Start of Source extract
- 1State Key Laboratory of Nuclear Physics and Technology, School of Physics, CAPT, Peking University, Beijing, China
- 2Beijing Laser Acceleration Innovation Center, Beijing, China
- 3Department of Nuclear Physics, China Institute of Atomic Energy, Beijing, China
- 4School of Physics and Electronics, Hunan University, Changsha, China
The flux-weighted average cross sections and isomeric ratios of 92Mo(γ, n)91m,gMo and 92Mo(γ, 3n)89Mo reactions were measured through activation methods. Laser-driven bremsstrahlung γ-ray were generated by the laser wakefield accelerated quasi-monoenergetic electrons using the 200 TW laser in the Compact Laser Plasma Accelerator laboratory, Peking University. The results showed good agreements with previous works using traditional γ-ray sources, and were compared with TALYS 1.9 calculations. We extended the experimental results of 92Mo photonuclear reactions to higher energies, the experimental discrepancies of 92Mo(γ, n)91m,gMo isomeric ratios at high energy region were clarified, and the cross sections of 92Mo(γ, 3n)89Mo reaction were first obtained.
End of Source extract
Start of Extracted data
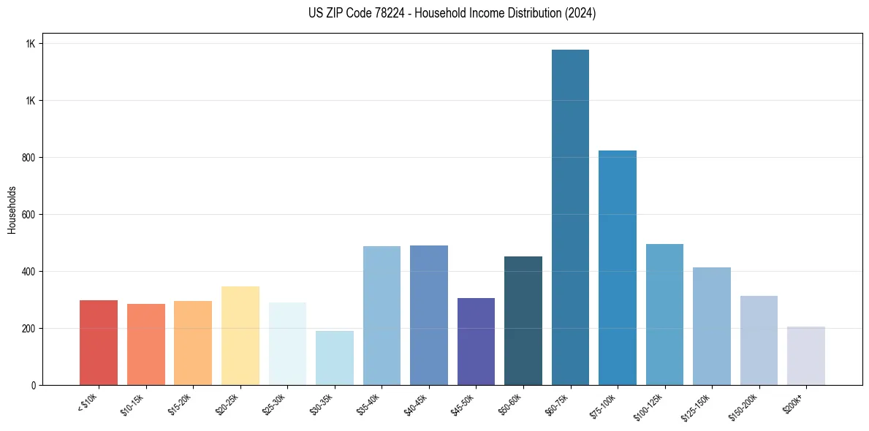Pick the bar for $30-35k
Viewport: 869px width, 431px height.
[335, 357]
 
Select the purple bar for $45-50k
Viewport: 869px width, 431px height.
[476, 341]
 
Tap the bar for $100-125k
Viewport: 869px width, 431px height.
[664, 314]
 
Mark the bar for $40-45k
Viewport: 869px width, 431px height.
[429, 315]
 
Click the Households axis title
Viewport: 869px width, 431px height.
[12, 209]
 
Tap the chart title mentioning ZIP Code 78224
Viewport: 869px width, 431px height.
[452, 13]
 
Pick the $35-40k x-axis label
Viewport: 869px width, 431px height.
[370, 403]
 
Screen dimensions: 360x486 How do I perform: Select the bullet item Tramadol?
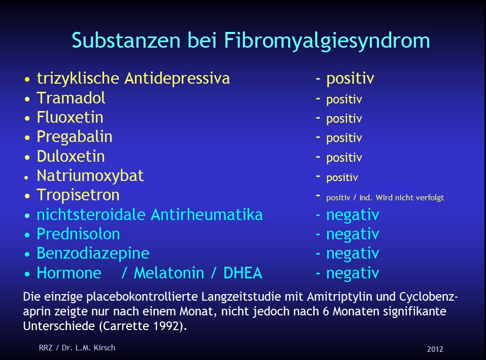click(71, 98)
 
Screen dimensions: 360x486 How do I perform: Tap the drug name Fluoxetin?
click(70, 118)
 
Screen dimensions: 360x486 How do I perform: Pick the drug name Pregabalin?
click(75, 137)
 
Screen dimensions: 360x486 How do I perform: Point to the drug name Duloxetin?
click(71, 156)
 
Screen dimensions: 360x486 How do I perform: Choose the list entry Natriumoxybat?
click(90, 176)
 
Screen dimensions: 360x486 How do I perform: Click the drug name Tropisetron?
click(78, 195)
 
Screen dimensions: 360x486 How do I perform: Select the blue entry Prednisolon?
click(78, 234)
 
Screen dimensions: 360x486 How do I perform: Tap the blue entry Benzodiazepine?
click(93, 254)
End of Extracted data
> Description of the task
Continue the abstract on 92Mo photonuclear reactions, starting after its last sentence.

> Result of this exercise
1 Introduction
With the rapid developments of laser electron accelerations, especially laser wakefield accelerations (LWFA) [1–7], laser-driven γ-ray can reach an extremely high intensities of 1022–24 s−1 [8–12], which are several orders of magnitude stronger than other γ-ray sources such as laser Compton scattering (LCS) [13, 14] or electron linac bremsstrahlung [15]. Researchers have shown considerable interests in laser-induced nuclear reactions in nuclear physics such as photonuclear studies [16, 17], photon fission [16, 18] and photon activation analysis [19].
Photonuclear reaction cross sections and their isomeric ratios (IR) play a significant role in nuclear structure, nuclear reaction mechanism, and nuclear astrophysics [20–22]. The IRs of a nuclear reaction were a powerful tool for testing nuclear structure theories and nuclear reaction models [20, 21, 23, 24]. In nuclear astrophysics, there are 30–35 proton-rich nuclei (p-nuclei) that can only be produced by p-processes [25–28]. The production mechanisms of p-nuclei contain a series of photonuclear reactions [29]. The experimental measurements of those reactions are vital for nuclear synthesis and stellar models [29]. Recently, Wu et al. successfully measured the flux-weighted average cross sections (FACS) and IRs of 197Au(γ, xn; x = 1∼7) reactions using a 200TW laser facility [30]. Their results demonstrated that the accuracy of laser-driven γ-rays is sufficient for photonuclear reaction cross section and IR measurements.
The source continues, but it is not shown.